** START Records for processing **

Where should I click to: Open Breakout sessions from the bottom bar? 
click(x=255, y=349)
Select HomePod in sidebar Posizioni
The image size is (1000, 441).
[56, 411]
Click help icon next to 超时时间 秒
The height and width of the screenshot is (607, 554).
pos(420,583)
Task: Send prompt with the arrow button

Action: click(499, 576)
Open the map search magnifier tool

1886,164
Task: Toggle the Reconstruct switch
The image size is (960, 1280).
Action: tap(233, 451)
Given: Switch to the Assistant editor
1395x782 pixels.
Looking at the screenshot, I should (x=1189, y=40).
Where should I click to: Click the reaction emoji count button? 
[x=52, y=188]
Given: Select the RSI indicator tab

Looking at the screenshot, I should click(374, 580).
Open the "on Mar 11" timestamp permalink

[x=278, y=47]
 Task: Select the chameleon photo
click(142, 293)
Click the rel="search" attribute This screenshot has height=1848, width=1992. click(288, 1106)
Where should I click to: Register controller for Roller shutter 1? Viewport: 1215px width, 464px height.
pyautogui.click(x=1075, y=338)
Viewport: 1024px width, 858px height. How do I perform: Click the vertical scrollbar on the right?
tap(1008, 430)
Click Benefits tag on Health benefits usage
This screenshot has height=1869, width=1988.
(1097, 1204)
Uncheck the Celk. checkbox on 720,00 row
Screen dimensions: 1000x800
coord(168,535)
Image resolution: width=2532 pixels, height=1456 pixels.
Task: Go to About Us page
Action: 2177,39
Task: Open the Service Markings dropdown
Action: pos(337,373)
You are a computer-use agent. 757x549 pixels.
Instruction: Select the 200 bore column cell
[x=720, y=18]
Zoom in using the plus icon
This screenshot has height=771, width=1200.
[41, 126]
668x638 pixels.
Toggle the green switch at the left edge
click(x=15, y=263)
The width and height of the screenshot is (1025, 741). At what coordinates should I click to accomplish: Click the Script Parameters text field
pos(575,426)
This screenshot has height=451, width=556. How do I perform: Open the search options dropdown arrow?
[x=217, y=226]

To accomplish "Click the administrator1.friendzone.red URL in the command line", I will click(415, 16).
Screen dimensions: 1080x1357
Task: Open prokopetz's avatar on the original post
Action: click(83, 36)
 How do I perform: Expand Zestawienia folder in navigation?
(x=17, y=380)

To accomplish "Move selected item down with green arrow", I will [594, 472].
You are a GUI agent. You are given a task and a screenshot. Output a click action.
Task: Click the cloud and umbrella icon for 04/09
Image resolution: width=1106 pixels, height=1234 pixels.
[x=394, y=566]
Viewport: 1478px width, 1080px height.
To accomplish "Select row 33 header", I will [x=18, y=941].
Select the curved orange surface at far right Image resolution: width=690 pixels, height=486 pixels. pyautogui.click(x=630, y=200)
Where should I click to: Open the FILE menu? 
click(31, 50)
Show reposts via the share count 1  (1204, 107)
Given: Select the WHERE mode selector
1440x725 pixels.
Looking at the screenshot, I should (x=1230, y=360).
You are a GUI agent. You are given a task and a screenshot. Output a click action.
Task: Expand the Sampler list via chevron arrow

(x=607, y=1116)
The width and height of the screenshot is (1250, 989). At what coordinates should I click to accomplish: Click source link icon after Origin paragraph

** END Records for processing **

Exercise directions: Report every line of the material above that contains the string "search", copying each such line in full.

Written answer:
Open the map search magnifier tool
Click the rel="search" attribute This screenshot has height=1848, width=1992. click(288, 1106)
This screenshot has height=451, width=556. How do I perform: Open the search options dropdown arrow?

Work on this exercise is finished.